As every month is exactly four weeks, a week is never split between months. The first is always a Sunday. Indeed, Sunday always falls on the 1st, 8th, 15th, and 22nd; Monday is always the 2nd, 9th, 16th, and 23rd; etc. If you have a meeting on the third Tuesday of each month, for example, that is always the 17th. If election day is the day after the first Monday in November (not the first Tuesday, mind you, the difference being if the first is a Tuesday), that is always November 3.
Computations with dates are dramatically simpler. How many days from January 12 and April 24? It's three months and twelve days, three times twenty-eight plus twelve equals 96 days. Okay, multiplying by 28 may be hard to do in your head but it's a lot easier than adding up how many days in each month in between and rembering to consider whether or not February is a leapyear. For people who work with dates constantly, like people who do loan amortizations, managers who plan schedules, and computer programmers, it would save substantial effort.
By the way, for those who fret over such a radical departure from tradition, perhaps I can throw them one concession: I'm proposing we have 13 months. I suggest we call the new month "Meridinus". This was the old Roman 13th month, before Julius Ceasar abolished it when he created his own calendar. So see, we wouldn't be abandoning tradition, we'd be restoring it!

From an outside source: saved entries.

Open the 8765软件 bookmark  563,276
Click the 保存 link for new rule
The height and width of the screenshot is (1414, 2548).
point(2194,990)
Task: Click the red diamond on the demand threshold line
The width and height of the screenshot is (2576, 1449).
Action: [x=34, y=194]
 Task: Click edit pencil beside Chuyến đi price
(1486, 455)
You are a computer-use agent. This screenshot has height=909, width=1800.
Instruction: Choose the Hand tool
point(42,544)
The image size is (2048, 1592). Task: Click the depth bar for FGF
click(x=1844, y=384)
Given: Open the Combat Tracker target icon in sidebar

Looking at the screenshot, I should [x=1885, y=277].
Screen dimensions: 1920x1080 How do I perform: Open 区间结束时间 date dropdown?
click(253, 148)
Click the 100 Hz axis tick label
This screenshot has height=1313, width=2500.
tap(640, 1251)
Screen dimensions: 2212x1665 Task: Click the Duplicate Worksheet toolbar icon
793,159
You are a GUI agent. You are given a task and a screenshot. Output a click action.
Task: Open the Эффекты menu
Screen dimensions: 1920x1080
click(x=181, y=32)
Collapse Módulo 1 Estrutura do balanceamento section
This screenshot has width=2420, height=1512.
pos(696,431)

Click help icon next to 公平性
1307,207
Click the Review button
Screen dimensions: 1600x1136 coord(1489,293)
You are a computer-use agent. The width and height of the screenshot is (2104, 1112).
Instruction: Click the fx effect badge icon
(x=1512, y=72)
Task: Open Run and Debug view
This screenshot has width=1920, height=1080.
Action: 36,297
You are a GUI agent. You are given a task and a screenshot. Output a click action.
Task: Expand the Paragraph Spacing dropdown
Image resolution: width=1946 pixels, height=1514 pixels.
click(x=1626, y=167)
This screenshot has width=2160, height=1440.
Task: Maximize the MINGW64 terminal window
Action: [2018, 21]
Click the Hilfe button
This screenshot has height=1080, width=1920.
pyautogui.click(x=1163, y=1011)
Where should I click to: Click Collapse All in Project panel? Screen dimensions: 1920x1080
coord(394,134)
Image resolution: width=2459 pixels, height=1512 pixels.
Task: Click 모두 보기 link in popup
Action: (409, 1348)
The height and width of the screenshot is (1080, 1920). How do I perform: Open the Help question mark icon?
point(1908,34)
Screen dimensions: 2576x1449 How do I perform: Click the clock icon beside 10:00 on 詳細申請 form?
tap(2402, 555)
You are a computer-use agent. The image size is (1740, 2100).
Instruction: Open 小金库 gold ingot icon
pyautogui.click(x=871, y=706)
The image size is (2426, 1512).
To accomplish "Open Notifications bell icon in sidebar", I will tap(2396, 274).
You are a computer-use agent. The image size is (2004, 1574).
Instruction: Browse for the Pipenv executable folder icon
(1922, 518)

The situation is different for Jews. All Jewish holidays except Hannukah do come straight from the Torah, and God gave specific dates for them. Whether God considers this important or not is an open question. But then, we don't generally use the Jewish calendar today anyway, so the issue is largely moot. If Jews felt it appropriate to continue to celebrate their holidays by the Jewish calendar rather than the "new" calendar, they would simply have a different set of translations. Indeed, I might point out that the Torah does not explicitly link these holidays to any particular calendar. In most cases it doesn't even mention the names of months. Rather, most dates are given as "the tenth day of the seventh month" and the like. I don't find anything that says how long these months should be. Yes, God did say that the month in which the Israelis escaped from Egypt -- the month of Abib -- was to be the first month in their calendar. Maybe we could make the first month of this new calendar coincide with Abib, and everybody would be happy.
I confess ignorance regarding other religion's holidays.
Note that the one time period which is specifically established by God in the Bible is the seven-day week, and in my proposal I retain this. I don't know if God would insist on keeping this or not, but there's no point in asking for trouble!
This leads to an interesting historical anecdote. Under the calendar invented by Julius Caeser, called the "Julian calendar", the rule was the simple every-fourth-year. But Pope Gregory later modified the calendar to the more complex rule described above, called the "Gregorian calendar". Most of Europe adopted the new Gregorian calendar, but England did not. Over time the calendar in England became more and more different from that of the rest of Europe. (I suppose the situation was analogous to America's present wrestling with our measurements versus the metric system.) Eventually the English decided to switch over. They decided that September 2, 1752 in England and the colonies (which was September 13, 1752 in most of the rest of the world), would be followed by September 14. This prompted Ben Fraklin to write, "It is pleasant for an old man to be able to go to bed on September 2, and not have to get up until September 14."
By the way, I once read (I can't find the reference so I don't stand behind this, but it sounds believable), that even though September 1752 was only 19 days long, landlords calmly charged a full month's rent.